Ninth Circuit refuses to reconsider ‘Monkey selfie’ decision

The US Court of Appeals for the Ninth Circuit has refused to reconsider its decision that a monkey lacks standing to sue for copyright infringement.

The Ninth Circuit said on Friday, August 31 that it has refused a judge’s request for an en banc rehearing of the case.

“A vote was taken, and the matter failed to receive a majority of the votes of the non-recused active judges in favour of en banc consideration,” said the Ninth Circuit.

The case involves a renowned dispute over the ownership of a photograph of a Macaque monkey.

The monkey, called Naruto, took a ‘selfie’ in 2011 using photographer David Slater’s camera in Indonesia. It wasn’t long before the photo went viral.

In 2015, the People for the Ethical Treatment of Animals ( PETA) filed a complaint on behalf of Naruto as a ‘next friend’. The organisation argued that the photo belonged to Naruto and requested that any profits created from the photo be spent on the monkey and preserving its natural habitat.

In July last year, Slater argued before the Ninth Circuit that he had engineered the photograph by spending time with the monkey and gaining its trust. He said that he purposely made his camera accessible to the animal to take a series of photographs.

PETA and Slater entered a settlement two months later in which the parties agreed that 25% of future proceeds made from “any or all of the monkey selfies” will be donated to protecting the Macaque species in Indonesia.

The parties subsequently filed a motion to dismiss the case.
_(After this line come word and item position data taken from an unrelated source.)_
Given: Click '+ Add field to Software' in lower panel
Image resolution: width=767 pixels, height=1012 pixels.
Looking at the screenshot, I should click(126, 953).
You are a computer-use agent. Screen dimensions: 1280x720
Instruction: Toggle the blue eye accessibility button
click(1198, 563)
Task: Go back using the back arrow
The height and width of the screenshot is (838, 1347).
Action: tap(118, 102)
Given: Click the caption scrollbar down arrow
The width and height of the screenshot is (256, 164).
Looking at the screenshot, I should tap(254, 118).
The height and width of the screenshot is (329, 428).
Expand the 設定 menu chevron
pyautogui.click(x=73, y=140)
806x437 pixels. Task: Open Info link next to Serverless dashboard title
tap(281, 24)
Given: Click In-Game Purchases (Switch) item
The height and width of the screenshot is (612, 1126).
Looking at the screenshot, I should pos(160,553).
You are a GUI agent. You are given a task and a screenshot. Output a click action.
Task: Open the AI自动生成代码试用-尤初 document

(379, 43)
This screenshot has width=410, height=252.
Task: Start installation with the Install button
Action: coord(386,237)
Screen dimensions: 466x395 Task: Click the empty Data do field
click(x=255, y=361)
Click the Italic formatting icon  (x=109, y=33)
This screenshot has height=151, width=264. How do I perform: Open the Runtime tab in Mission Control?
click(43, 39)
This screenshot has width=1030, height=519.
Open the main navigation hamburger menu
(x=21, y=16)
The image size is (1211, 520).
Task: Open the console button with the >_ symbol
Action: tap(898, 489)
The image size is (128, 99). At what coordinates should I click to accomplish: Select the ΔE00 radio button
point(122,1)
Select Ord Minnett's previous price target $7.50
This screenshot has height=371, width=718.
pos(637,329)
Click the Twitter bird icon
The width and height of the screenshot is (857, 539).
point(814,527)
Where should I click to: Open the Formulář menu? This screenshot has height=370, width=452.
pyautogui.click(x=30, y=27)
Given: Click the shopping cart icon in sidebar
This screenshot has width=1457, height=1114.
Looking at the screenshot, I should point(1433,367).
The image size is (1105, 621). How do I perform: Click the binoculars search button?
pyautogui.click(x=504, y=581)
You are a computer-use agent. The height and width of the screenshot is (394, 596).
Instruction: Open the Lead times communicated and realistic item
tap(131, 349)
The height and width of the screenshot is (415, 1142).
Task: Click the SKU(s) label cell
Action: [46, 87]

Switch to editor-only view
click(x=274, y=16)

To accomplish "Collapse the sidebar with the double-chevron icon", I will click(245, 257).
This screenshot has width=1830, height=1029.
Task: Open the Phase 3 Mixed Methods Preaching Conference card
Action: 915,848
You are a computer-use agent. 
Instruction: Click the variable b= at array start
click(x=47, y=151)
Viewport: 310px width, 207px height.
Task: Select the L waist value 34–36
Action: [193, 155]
However, this was denied by the Ninth Circuit in April 2018.

In that decision, the court said that Naruto lacked statutory standing as animals are not authorised to file copyright infringement suits under the Copyright Act.

The Ninth Circuit ruled that PETA could not assert ‘next friend’ status as the organisation did not demonstrate a relationship with the monkey. The court also said an animal cannot be represented by a ‘next friend’.